▶ _Extrait choisi_:
※

Les plantes carnivores en philatélie (P. Souben)
Lorsque qu'une vieille passion pour les timbres-poste croise une
passion non moins dévorante pour les plantes carnivores, il est fatal
qu'elles finissent un jour par s'unir sous la forme d'une collection
thématique de timbres sur les plantes carnivores.
La carence en informations sur le sujet est quasiment totale, si je m'en
réfère à la bibliographie existante sur le sujet. A ma connaissance, un seul
article sérieux, bien que lacunaire, a été écrit sur ce thème par W. Diester
(Das Taublatt, n°92-1). Les autres références se contentent d'informer de la
parution d'un timbre illustrant une de nos chères plantes. Le présent
article, qui ne prétend en aucune manière à l'exhaustivité, constituera
donc un complément utile à ceux que le sujet intéresse ou qui souhaitent se
lancer dans une telle collection.
Au premier abord, j'ai été surpris par le faible nombre de timbres se
rapportant à ce thème de par le monde, et l'absence de timbres anciens.
J'ai pu recenser à ce jour (septembre 1996) 49 timbres différents, dont
seuls 32 présentent une illustration différente. Le plus ancien a été émis
par la France en 1962 pour notre territoire de St Pierre et Miquelon, ce
qui est très tardif. Pour mémoire, le premier timbre paru dans le monde a
été émis par la Grande Bretagne le 1er mai 1840 (1er janv. 1849 pour la
France), et le 1er timbre dont le sujet principal soit une plante a été émis
en 1897.
Le nombre total est également très faible comparativement à d'autres
collections thématiques telles que les orchidées (des milliers) ou les roses
pour ne citer que des sujets ayant trait à la flore.
La liste des administrations postales émettrices (18) ne surprend pas,
chacun de ces pays abritant des plantes carnivores, ou les défendant dans
le cas des Nations Unies. Il est en effet fréquent, en philatélie, de voir
des pays illustrer des sujets leur étant totalement étrangers. Le cas s'est
d'ailleurs présenté pour certains timbres de plantes carnivores, comme le
Sierra Leone dans un feuillet à la gloire du jardin botanique de Münich,
comprenant Sarracenia flava et Nepenthes X Mixta ou Madagascar
illustrant fort maladroitement 2 de ses timbres de Nepenthes pervillei au
lieu de N. madagascariensis ou N. masoalensis que la grande île abrite, et
le Laos avec une série complète dédiée aux plantes insectivores (sic)
illustrant la Dionée, deux Sarracénies et des Nepenthes de Malaisie et
d'Indonésie. Certains pays dénotent toutefois par leur absence (à ma
connaissance) : les Etats-Unis, l'Afrique du sud, l'Australie, l'Indonésie,
le Brésil et le Vénézuela, pour ne citer que des pays bien connus pour la
richesse de leur flore carnivore.
Avant d'aborder les espèces illustrées sur timbres, évoquons le
caractère particulier de la collection thématique : que collectionner ?

※

▶ _Données sources_:
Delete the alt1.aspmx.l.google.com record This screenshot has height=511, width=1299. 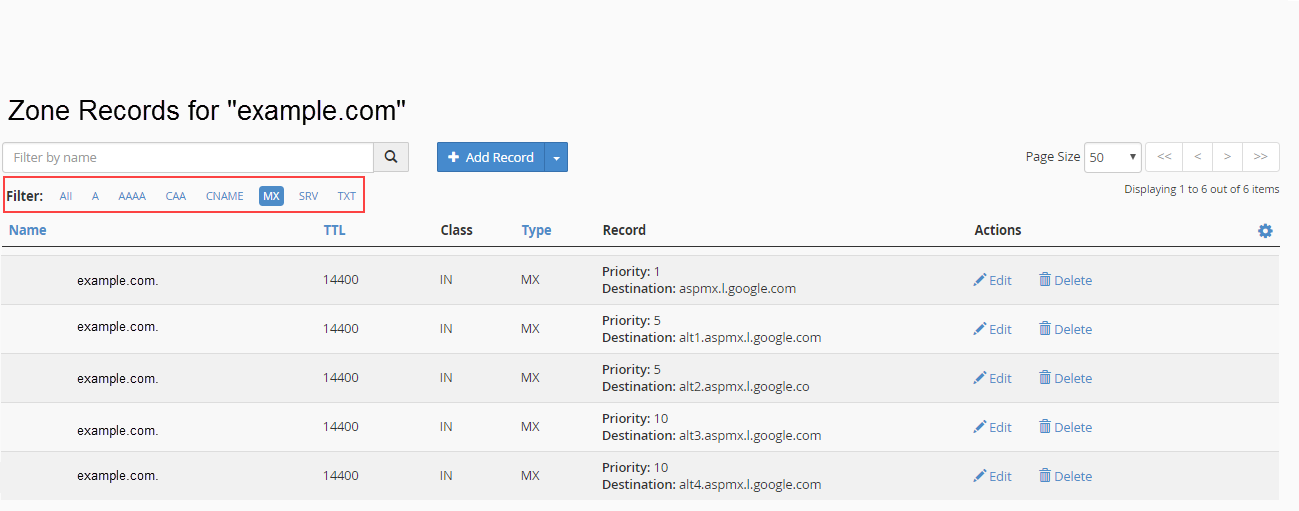(x=1065, y=330)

※

▶ _À compléter_:
**a)** Dans l'extrait sur les plantes carnivores en philatélie, relevez tous les pays dont le texte signale l'absence parmi les émetteurs de timbres sur ce thème.
**b)** Poursuivez le texte sur les plantes carnivores en philatélie à partir de sa dernière phrase.

▶ _Réponses par consigne_:
**a)** Les États-Unis, l'Afrique du Sud, l'Australie, l'Indonésie, le Brésil et le Venezuela.

**b)**
La philatélie, et sa proche parente, la marcophilie (collection des
marques postales), regroupe une filiation nombreuse. Je n'aborderai ici
que les branches explorées par les P.C.
Son représentant le plus connu est le timbre-poste, qui se collectionne
généralement seul. A l'exception des timbres irlandais émis en 1995 en
carnet, tous les timbres répertoriés sont dentelés sur leurs 4 côtés. Les
administrations postales cherchent de plus en plus à diversifier leur
présentation à des fins commerciales. Sont ainsi apparus les blocs
feuillets, très esthétiques et généralement à tirage plus limité. Le timbre
se retrouve seul au sein d'une petite feuille sur laquelle l'illustration
déborde (bloc du Laos), ou avec d'autres timbres (blocs des Seychelles).
Certaines administrations émettent des présentations hybrides à mi-chemin
entre la feuille de timbres, difficile à collectionner pour des raisons de
présentation et de coût, et le bloc feuillet; c'est ainsi que sont apparus
les mini-feuillets regroupant de manière soignée plusieurs timbres
différents se tenant et comportant des informations ou illustrations
imprimées dans les marges (mini-feuillets des Nations-Unies ou du Sierra
Leone comportant 16 timbres différents pour ce dernier). Le carnet
constitue une autre forme de présentation du timbre-poste. Celui émis par
l'Irlande en 1995 tient tant du carnet par son côté relié, que du
bloc-feuillet par la mise en page et les illustrations marginales; il est
vraiment superbe.
Le timbre peut également se trouver directement imprimé sur
l'enveloppe ou la carte postale. Il s'agit alors d'un "entier postal". Cette
présentation essentiellement utilitaire est aussi vieille que le timbre. F.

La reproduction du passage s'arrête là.